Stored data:

────────

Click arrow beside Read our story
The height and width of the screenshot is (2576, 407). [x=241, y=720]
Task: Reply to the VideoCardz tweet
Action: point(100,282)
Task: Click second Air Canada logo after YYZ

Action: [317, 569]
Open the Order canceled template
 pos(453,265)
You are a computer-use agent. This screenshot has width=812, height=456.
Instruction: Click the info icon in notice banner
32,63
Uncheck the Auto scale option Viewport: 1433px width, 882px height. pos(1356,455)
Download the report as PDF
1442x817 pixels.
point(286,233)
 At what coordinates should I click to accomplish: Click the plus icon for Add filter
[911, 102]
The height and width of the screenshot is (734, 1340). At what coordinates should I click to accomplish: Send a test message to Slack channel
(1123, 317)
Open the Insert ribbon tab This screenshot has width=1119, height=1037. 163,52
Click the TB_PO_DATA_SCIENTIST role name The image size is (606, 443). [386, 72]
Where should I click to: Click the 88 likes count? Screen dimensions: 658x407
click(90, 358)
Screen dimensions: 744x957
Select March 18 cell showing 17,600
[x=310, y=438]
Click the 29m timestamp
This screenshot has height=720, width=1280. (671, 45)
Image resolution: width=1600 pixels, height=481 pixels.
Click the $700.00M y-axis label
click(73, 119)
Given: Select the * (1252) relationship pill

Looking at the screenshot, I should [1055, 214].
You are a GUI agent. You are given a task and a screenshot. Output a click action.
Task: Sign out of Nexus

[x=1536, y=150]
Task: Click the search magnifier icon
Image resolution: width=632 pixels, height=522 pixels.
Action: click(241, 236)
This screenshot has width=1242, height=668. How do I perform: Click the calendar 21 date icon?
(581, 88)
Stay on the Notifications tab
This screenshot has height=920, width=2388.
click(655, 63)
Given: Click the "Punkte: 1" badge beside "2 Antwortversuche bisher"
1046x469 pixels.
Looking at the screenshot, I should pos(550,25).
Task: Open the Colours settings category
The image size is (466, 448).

────────

» **YOUR GOAL**: Please filter the data down to the lines containing the word "size".

» **YOUR SOLUTION**:
Click the TB_PO_DATA_SCIENTIST role name The image size is (606, 443). [386, 72]
The image size is (466, 448).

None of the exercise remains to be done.